[Stored data entries]

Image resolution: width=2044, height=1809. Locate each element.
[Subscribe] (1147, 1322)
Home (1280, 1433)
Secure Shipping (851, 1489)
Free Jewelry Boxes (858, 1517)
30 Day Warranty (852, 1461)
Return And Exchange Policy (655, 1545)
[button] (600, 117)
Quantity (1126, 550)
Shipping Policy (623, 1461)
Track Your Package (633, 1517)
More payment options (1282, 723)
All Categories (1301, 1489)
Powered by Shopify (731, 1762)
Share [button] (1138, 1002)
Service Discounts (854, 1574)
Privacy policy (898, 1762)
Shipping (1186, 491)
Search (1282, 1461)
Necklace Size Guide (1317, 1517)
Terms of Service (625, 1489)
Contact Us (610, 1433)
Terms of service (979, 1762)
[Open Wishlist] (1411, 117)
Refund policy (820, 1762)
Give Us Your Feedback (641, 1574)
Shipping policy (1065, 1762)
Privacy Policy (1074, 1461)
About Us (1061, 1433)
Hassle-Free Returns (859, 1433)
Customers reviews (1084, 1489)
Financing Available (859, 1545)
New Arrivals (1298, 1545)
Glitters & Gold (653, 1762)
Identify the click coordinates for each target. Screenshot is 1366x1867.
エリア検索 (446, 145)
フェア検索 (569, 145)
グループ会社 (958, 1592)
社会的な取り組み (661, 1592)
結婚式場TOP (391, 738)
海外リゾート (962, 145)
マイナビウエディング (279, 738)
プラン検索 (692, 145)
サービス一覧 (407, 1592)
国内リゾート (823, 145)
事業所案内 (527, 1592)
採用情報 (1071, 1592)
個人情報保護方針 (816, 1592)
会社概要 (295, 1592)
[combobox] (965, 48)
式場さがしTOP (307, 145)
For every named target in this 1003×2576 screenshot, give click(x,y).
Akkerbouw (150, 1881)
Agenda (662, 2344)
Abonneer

> _Assignment_
Output each line of the data exactly as it stands above.

> _Output for this task_
Image resolution: width=2044, height=1809. Locate each element.
[Subscribe] (1147, 1322)
Home (1280, 1433)
Secure Shipping (851, 1489)
Free Jewelry Boxes (858, 1517)
30 Day Warranty (852, 1461)
Return And Exchange Policy (655, 1545)
[button] (600, 117)
Quantity (1126, 550)
Shipping Policy (623, 1461)
Track Your Package (633, 1517)
More payment options (1282, 723)
All Categories (1301, 1489)
Powered by Shopify (731, 1762)
Share [button] (1138, 1002)
Service Discounts (854, 1574)
Privacy policy (898, 1762)
Shipping (1186, 491)
Search (1282, 1461)
Necklace Size Guide (1317, 1517)
Terms of Service (625, 1489)
Contact Us (610, 1433)
Terms of service (979, 1762)
[Open Wishlist] (1411, 117)
Refund policy (820, 1762)
Give Us Your Feedback (641, 1574)
Shipping policy (1065, 1762)
Privacy Policy (1074, 1461)
About Us (1061, 1433)
Hassle-Free Returns (859, 1433)
Customers reviews (1084, 1489)
Financing Available (859, 1545)
New Arrivals (1298, 1545)
Glitters & Gold (653, 1762)
Identify the click coordinates for each target. Screenshot is 1366x1867.
エリア検索 (446, 145)
フェア検索 (569, 145)
グループ会社 (958, 1592)
社会的な取り組み (661, 1592)
結婚式場TOP (391, 738)
海外リゾート (962, 145)
マイナビウエディング (279, 738)
プラン検索 (692, 145)
サービス一覧 (407, 1592)
国内リゾート (823, 145)
事業所案内 (527, 1592)
採用情報 (1071, 1592)
個人情報保護方針 (816, 1592)
会社概要 (295, 1592)
[combobox] (965, 48)
式場さがしTOP (307, 145)
For every named target in this 1003×2576 screenshot, give click(x,y).
Akkerbouw (150, 1881)
Agenda (662, 2344)
Abonneer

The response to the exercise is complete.